Open Catalyst 2020: ML-Driven Catalyst Discovery

Updated 20 January 2026

Open Catalyst 2020 is a large-scale dataset offering diverse, high-fidelity DFT data for heterogeneous catalyst–adsorbate systems to advance machine learning in catalysis.
It establishes standardized benchmarking tasks (S2EF, IS2RS, IS2RE) with specific metrics such as MAE and force thresholds to evaluate graph neural network models.
OC20 accelerates catalyst discovery workflows by reducing reliance on costly DFT calculations while exposing challenges in achieving chemical accuracy and robust generalization.

Open Catalyst 2020 (OC20) is a large-scale dataset and benchmarking effort that catalyzed progress in applying machine learning to heterogeneous catalyst discovery. OC20 offers high-fidelity Density Functional Theory (DFT) data for a diverse set of catalyst–adsorbate systems, enabling the development, evaluation, and scaling of graph neural network (GNN) models for tasks central to computational catalysis. It codifies key challenges and provides public baselines, leaderboards, and extensible data resources to foster reproducible research and accelerate automated materials design (Chanussot et al., 2020, Kolluru et al., 2022).

1. Motivation and Historical Context

Catalyst discovery is fundamental to energy conversion processes such as solar fuels synthesis, CO₂ reduction, and ammonia synthesis. Traditional approaches rely on the computationally intensive application of DFT for screening candidate catalysts and reaction intermediates—efforts limited by exponential combinatorial complexity and the high cost of DFT calculations. Previous datasets for catalysis were typically orders of magnitude smaller and lacked the chemical diversity required to train generalizable ML models (Chanussot et al., 2020).

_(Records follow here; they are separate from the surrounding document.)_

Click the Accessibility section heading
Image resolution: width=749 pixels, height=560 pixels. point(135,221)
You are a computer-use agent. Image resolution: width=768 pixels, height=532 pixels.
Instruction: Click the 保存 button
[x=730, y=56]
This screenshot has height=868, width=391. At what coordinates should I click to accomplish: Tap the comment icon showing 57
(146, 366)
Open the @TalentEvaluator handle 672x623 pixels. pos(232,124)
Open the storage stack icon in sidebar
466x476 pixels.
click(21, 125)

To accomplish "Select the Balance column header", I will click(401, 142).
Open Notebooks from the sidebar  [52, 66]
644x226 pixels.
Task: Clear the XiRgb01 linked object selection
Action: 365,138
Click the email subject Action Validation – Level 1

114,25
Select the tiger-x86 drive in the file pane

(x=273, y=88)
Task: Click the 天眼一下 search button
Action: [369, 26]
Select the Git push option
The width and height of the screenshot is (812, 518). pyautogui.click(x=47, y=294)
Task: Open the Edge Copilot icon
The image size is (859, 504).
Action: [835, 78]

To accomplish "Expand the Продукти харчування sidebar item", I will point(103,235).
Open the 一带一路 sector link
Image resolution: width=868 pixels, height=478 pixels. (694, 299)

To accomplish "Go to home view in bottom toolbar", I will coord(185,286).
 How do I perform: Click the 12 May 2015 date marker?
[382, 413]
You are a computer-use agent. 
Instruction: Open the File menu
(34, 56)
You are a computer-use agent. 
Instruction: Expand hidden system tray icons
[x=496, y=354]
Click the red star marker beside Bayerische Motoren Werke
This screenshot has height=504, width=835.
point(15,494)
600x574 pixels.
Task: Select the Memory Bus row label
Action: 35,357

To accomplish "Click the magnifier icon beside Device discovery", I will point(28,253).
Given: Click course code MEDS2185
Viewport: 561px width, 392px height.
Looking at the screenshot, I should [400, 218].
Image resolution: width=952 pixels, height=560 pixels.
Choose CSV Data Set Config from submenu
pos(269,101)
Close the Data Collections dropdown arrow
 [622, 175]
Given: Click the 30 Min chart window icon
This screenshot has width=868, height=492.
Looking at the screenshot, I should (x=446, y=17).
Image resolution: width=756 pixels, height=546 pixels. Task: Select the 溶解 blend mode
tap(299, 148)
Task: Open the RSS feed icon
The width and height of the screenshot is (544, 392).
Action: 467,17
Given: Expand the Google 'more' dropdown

OC20 was launched to break this bottleneck, assembling over 1.28 million DFT relaxations and nearly 265 million single-point energy and force evaluations (§1, (Chanussot et al., 2020)). This scale and diversity underpin a new paradigm for surrogate modeling in catalysis, enabling the training of large, transferable graph-based models for both static and dynamical property prediction.

2. Dataset Composition and Scope

OC20 comprises 1,281,040 DFT structure relaxations, 264,890,000 single-point evaluations, 11,451 crystalline surfaces (low-Miller-index facets, h,k,l≤2), and 82 chemically relevant adsorbates with C, N, and O composition. Catalysts span unary, binary, and ternary materials, representing 55 chemical elements. The dataset includes randomly perturbed structures (“rattled” geometries), short-timescale ab initio molecular dynamics (MD) trajectories, and electronic analyses (Bader charges, projected DOS, and COHP) (Chanussot et al., 2020). All calculations were performed with VASP, RPBE functional settings, and strict convergence criteria (max force <0.03 eV/Å).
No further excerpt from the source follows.